A spatial depiction of a typical Nautanki performance
Image credit: Devendra Sharma
Traditional Nautankis usually start late at night, often around 10 p.m. or so, and go all night until sunrise the next morning. Nautankiperformances start with a collective Vandana3. After the Vandana, performers sing individual Bhents4. In addition to serving a spiritual and auspicious purpose, the Vandana and Bhents help Nautanki performers to warm up and to gauge their voice before the actual performance begins. After Bhents, the actual performance starts, which is usually an opera based on a popular folk theme derived from romantic tales, mythology, or biographies of local heroes. The performance is often punctuated with individual songs, dances, and skits, which serve as breaks and comic relief for audiences. Audiences sometimes also use these breaks to go to the toilet or pick up food from their homes or nearby shops. There is no intermission in Nautanki performances. As the sun rises, performers and audiences collectively shout a slogan to praise the local deity of the area to mark the end of the performance. For instance, in and around Mathura region, Nautanki performances end with the following slogan: Bol Giriraj Maharaj Ki Jai (Holy Giriraj [the local deity] be praised).

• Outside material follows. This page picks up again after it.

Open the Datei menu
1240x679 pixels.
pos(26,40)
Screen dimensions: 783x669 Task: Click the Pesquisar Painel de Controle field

However, new Nautanki performances, centering around social messages about health, women’s empowerment, dowry, and family planning, usually happen during the day or in the early evening. Many pro-social performances happen as a part of local health fairs or other cultural events. They are also of a much shorter duration—around 2 hours. This is to give audiences an opportunity to watch performances during a break in their daily routine.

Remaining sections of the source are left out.